C++ Logo

sg16

Advanced search

Re: [SG16] Reinterpreting pointers of character types

From: Jens Maurer <Jens.Maurer_at_[hidden]>
Date: Fri, 29 Jan 2021 09:39:27 +0100
On 29/01/2021 08.20, Tom Honermann wrote:
> On 1/28/21 1:57 PM, Jens Maurer via SG16 wrote:
>> On 28/01/2021 19.37, Corentin via SG16 wrote:
>>> On Thu, Jan 28, 2021 at 7:22 PM Peter Brett <pbrett_at_[hidden] <mailto:pbrett_at_[hidden]>> wrote:
>>>
>>> I think the big problem here is trying to make it a template.____
>>>
>>> __ __
>>>
>>> Make it named. It’s literally not possible to use this correctly in generic code.
>>>
>>>
>>> Question then is do we want to solve the issue for wchar_t?
>>> Because having the name of the encoding in the function kinda precludes that - the sizeof(wchar_t) being platform dependant
>> You only get away with char* -> char8_t* because "char" has special
>> aliasing exceptions.
>>
>> You'll get the full set of aliasing concerns for
>> wchar_t* -> char16_t* or char32_t*
>
> I think what we're looking for is a portable solution for this ICU hack <https://github.com/unicode-org/icu/blob/master/icu4c/source/common/unicode/char16ptr.h#L30-L36> (generalized to make it work for [unsigned] char* conversion to char8_t*); the goal being to enable some form of explicit restricted pointer interconvertibility between same sized/aligned types.

Yes.

> I don't understand the ICU hack sufficiently well to relate it to a memory or object model. I'm also not sure that it actually works (though it may suffice for the scenarios that are encountered in practice).
>
> Perhaps something like this would suffice.
>
> template<typename To, typename From>
> requires requires {
> requires std::is_trivial_v<To>;
> requires std::is_trivial_v<From>;
> requires sizeof(To) == sizeof(From);
> requires alignof(To) == alignof(From);
> }
> To* alias_barrier_cast(From *p) {
> asm volatile("" : : "rm"(p) : "memory");
> return reinterpret_cast<To*>(p);
> }

From a C++ memory model perspective, there is no difference between,
say, char16_t and short or int: They form their own aliasing domain.
Converting the pointer with reinterpret_cast or something is NOT
the problem; the problem is accessing the data before and after.
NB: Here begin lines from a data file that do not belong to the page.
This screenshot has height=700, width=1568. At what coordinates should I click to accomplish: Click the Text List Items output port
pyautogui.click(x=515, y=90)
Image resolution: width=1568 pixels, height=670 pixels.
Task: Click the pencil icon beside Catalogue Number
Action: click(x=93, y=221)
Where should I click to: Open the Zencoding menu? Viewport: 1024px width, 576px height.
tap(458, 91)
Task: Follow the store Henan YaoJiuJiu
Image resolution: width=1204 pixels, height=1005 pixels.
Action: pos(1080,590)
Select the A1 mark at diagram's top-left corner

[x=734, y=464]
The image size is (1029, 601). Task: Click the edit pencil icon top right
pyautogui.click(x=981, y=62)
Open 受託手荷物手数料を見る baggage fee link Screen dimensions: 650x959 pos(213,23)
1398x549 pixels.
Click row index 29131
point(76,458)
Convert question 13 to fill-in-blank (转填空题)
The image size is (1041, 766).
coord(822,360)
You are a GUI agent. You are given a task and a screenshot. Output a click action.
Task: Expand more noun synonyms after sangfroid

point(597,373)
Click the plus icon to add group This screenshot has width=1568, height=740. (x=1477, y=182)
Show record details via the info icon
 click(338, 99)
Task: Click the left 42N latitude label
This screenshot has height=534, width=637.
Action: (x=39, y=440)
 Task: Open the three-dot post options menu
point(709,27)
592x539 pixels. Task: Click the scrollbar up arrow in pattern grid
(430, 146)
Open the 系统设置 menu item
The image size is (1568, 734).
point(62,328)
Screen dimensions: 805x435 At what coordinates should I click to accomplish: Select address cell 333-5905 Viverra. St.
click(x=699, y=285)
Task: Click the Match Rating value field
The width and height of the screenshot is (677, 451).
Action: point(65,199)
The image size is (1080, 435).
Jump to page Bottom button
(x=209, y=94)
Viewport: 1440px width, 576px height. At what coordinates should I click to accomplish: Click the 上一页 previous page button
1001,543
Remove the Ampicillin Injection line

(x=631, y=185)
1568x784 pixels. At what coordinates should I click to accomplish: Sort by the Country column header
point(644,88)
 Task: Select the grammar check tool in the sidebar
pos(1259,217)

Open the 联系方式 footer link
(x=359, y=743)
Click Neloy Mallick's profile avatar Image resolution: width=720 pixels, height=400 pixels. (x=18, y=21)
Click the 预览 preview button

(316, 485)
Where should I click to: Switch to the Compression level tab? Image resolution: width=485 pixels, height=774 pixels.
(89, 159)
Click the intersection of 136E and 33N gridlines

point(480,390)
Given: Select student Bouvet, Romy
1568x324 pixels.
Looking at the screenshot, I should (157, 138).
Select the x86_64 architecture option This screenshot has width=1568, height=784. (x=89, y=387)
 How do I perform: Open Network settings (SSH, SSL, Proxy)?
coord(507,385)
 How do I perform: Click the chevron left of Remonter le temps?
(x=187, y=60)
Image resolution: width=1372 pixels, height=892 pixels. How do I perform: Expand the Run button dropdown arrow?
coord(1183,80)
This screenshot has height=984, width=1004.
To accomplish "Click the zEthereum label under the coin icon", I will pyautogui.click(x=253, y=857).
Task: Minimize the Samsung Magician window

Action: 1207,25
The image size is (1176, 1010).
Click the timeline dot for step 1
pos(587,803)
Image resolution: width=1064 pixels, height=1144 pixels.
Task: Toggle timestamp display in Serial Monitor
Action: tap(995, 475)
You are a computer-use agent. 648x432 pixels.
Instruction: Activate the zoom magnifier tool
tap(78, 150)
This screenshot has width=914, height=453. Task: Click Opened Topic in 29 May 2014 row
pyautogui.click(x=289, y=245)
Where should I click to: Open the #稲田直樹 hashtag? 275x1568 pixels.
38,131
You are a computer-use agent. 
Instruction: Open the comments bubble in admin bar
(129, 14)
There have been papers in the past that attempted to bless
regions of memory with a different data type (e.g. to deal with
mmapped file data); I think such a direction might be worthwhile
to investigate.

I certainly don't want to deal with a "solution" that covers
char8_t / char16_t / char32_t only, if the underlying concerns
are also applicable elsewhere.

Jens

Received on 2021-01-29 02:39:38